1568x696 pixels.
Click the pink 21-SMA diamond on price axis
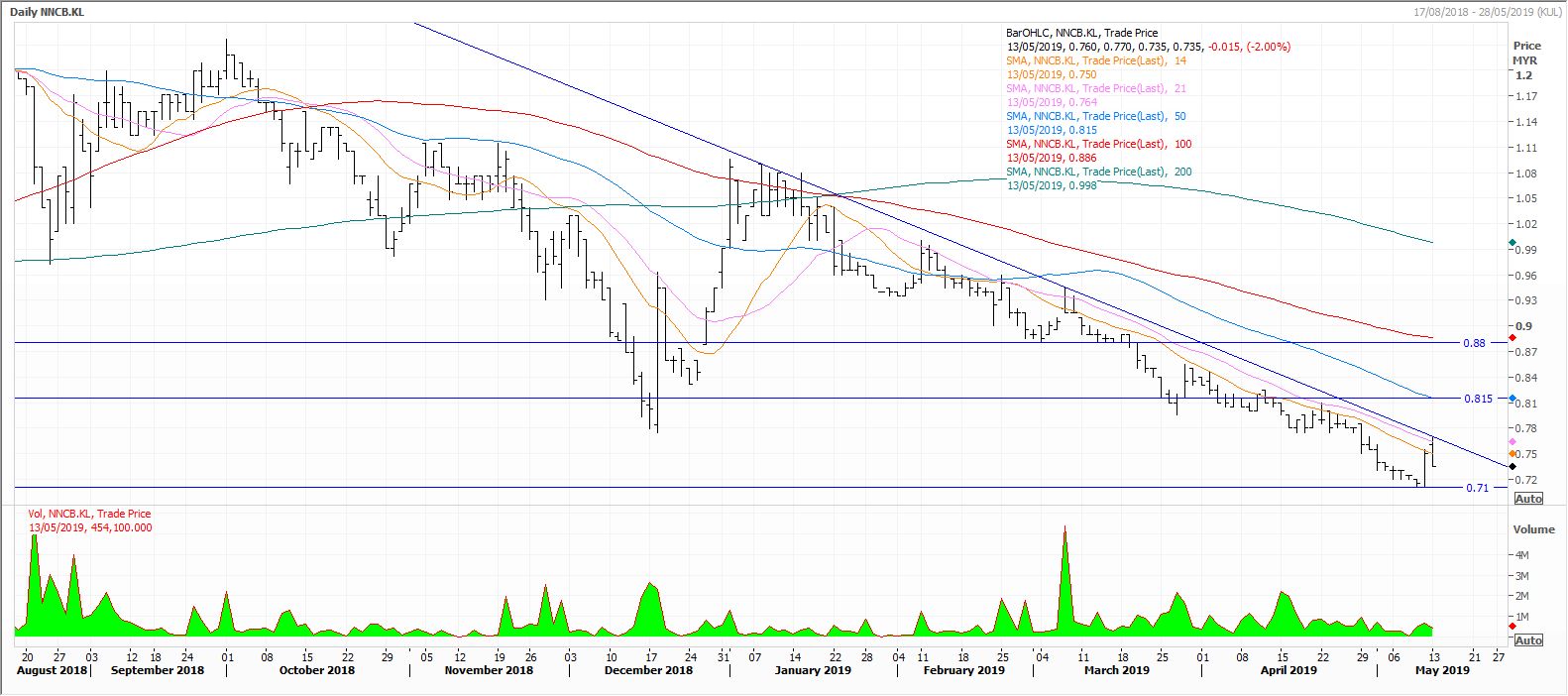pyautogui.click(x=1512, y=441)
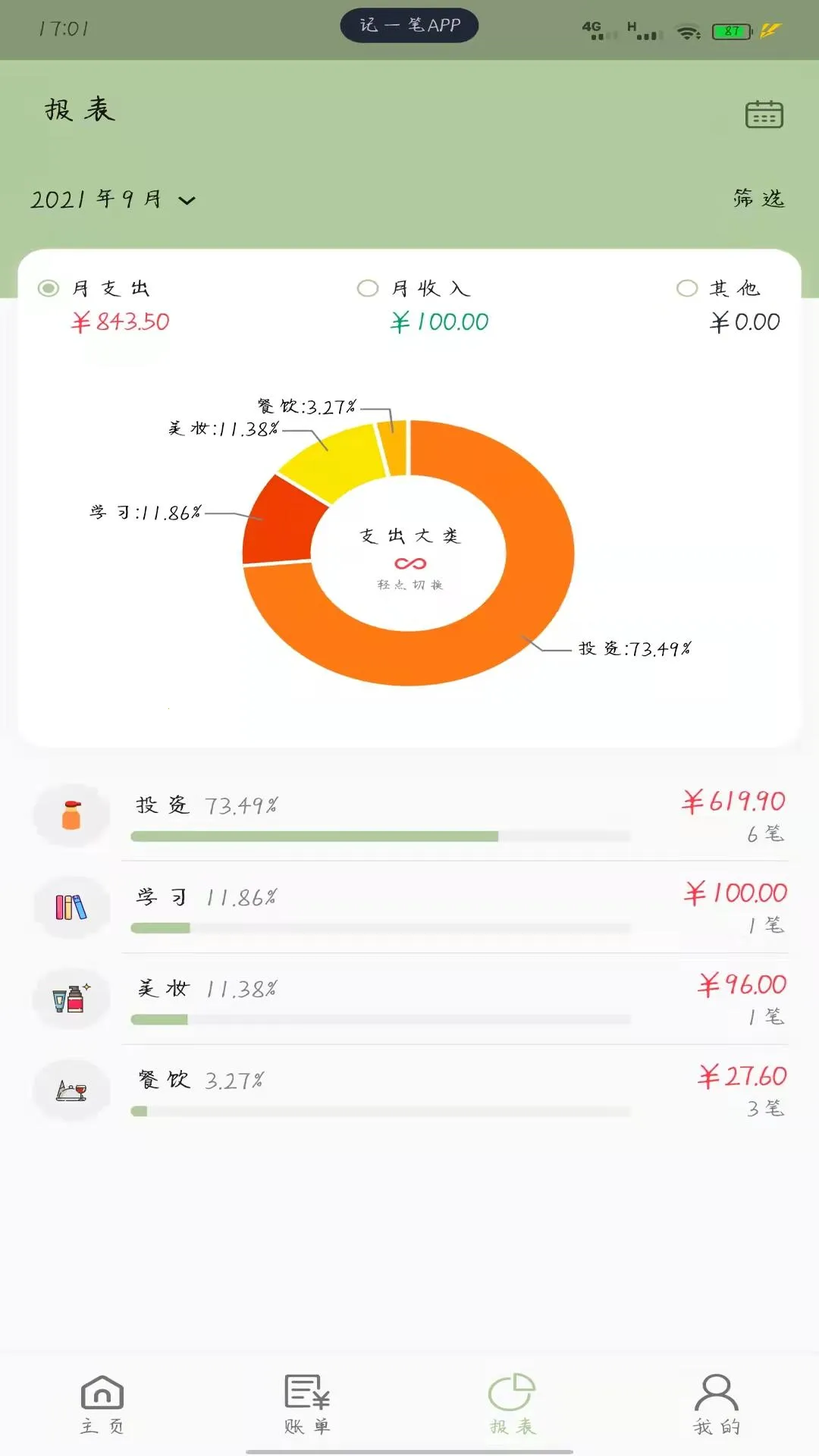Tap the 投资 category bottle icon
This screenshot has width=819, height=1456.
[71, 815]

::::::::

Given task → Pick out every line of the items above that contains the word "price", and copy each such line in full.

Completed exercise →
Click the pink 21-SMA diamond on price axis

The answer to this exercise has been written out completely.